*Gevraagde opdracht 1*
Hoeveel grensovergangen had de grens tussen Ierland en Noord-Irland volgens de tekst over de Ierse grens?
*Gevraagde opdracht 2*
Zet de tekst over de Ierse grens voort vanaf het punt waar deze ophoudt.

Zijn ouderlijk huis stond onderaan een heuvel met op de top een Britse uitkijkpost. Helikopters vlogen af en aan en werden beschoten door de IRA. "Natuurlijk wist iedereen hier wie bij de IRA was." Welke rol hij zelf heeft gespeeld in die jaren, laat hij in het midden.

Zoals iedereen hier wil Fearon, een Ierse katholiek uit Noord-Ierland, geen nieuwe grenscontroles en douaneposten. "Zelfs geen digitale controle met camera's. Als dat gebeurt, is er een megaprobleem", zegt hij dreigend.

De grens tussen Ierland en Noord-Ierland is 500 kilometer lang en had 300 grensovergangen. "In de jaren 50 zijn de meeste overgangen geblokkeerd door de Britten. Ze plaatsten betonblokken of bliezen de wegen doodleuk op. Dat was nog voor The Troubles in 1969 begonnen." Er bleven een paar zwaarbewaakte grensovergangen over. Een grote grenspost lag bij de tweebaansweg van Belfast naar Dublin, niet ver van Jones­borough.

*Gegevens*
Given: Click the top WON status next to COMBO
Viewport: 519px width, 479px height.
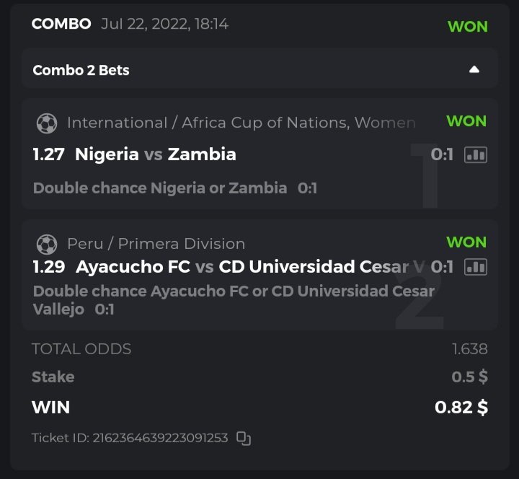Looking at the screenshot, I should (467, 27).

*Resultaat opdracht 1*
300 grensovergangen.

*Resultaat opdracht 2*
Fearon maakt met zijn broer al een leven lang keukens. "In die tijd deed je er vijf uur over om de grens te passeren met aan beide kanten douaneposten en paspoortcontroles. Nu rij je gewoon door." De grensposten liggen er vervallen en overwoekerd bij.

De dreigende brexit en de mogelijke sluiting van de grens zorgen voor oplopende spanningen. Verschillende nog actieve katholieke paramilitaire splintergroepen zien de brexit als een geschenk van God om het fragiele vredesproces om zeep te helpen. Het afgelopen jaar waren er nog ruim honderd aanslagen. "Het raakt iedereen diep", zegt Fearon nadrukkelijk.

Hoop

Hoe diep de wonden van The Troubles zijn, blijkt in de Noord-Ierse protestantse kerk van het gehucht Ballygawley, 80 kilometer van Jonesborough en een paar kilometer ten noorden van de grens. Daar komen vandaag 250 slachtoffers van The Troubles bijeen, vooral protestantse, Noord-Ierse nabestaanden van politiemensen. Hun vaders, broers, echtge­noten, zonen en collega's werden opgeblazen, overhoop geschoten of geëxecuteerd. In het oude kerkje, opgetrokken uit grote natuurstenen, klinkt het orgel.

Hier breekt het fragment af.